About the Author:
A nationally renowned interrogator and behaviorist, Paul Bishop spent 35 years with the Los Angeles Police Department. His high profile Special Assault Units regularly produced the highest number of detective initiated arrests and highest crime clearance rates in the city. He was twice selected as LAPD's Detective of the Year.
Using his expertise in deception detection, Paul now conducts interrogation seminars for law enforcement and arson investigators across the country. As part of Frontline Mind--an on-command state of clarity in action enabling peak performance under pressure--Paul specializes in resiliency training and teaches PTSD coping skills for first responders, military,and special forces.
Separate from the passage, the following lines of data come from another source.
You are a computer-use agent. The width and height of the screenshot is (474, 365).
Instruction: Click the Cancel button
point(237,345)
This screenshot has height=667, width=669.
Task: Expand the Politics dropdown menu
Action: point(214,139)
A writer, screenwriter, and television personality, his fifteen novels include five in his LAPD Homicide Detective Fey Croaker series. His latest novel, Lie Catchers, begins a new series featuring top LAPD interrogators Ray Pagan and Calamity Jane Randall. He is currently working on the sequel, Admit Nothing...
From Publishers Weekly:
Empathy for female victims of child abuse and adult sexism informs this gripping, intense sixth novel by Bishop ( Chapel of the Ravens ), a 17-year veteran detective with the Los Angeles Police Department. At 43, homicide detective Fey Croaker has survived three dead-end marriages, a severely abusive upbringing and the relentless resentment of her male colleagues on the force. Now, because of a streak of unsolved murders, Fey feels extra pressure to solve the murder of a mysterious woman who had multiple IDs with different names, a million dollars in cash and only brand-new clothing and furniture in her equally brand-new condo at the time of her death. Fingerprints inexplicably reveal that the woman had already been murdered--18 years before in San Francisco. Despite this twist, the case appears to be open and shut--the woman's ex-husband, convicted of killing her the first time, was released on parole weeks before her second murder. But the victim turns out to be a killer herself, murdering the rich men she married under a variety of names. Throughout the story, what seems obvious is contradicted in labyrinthine ways, until Fey herself becomes one of the suspects in this complicated, compelling thriller.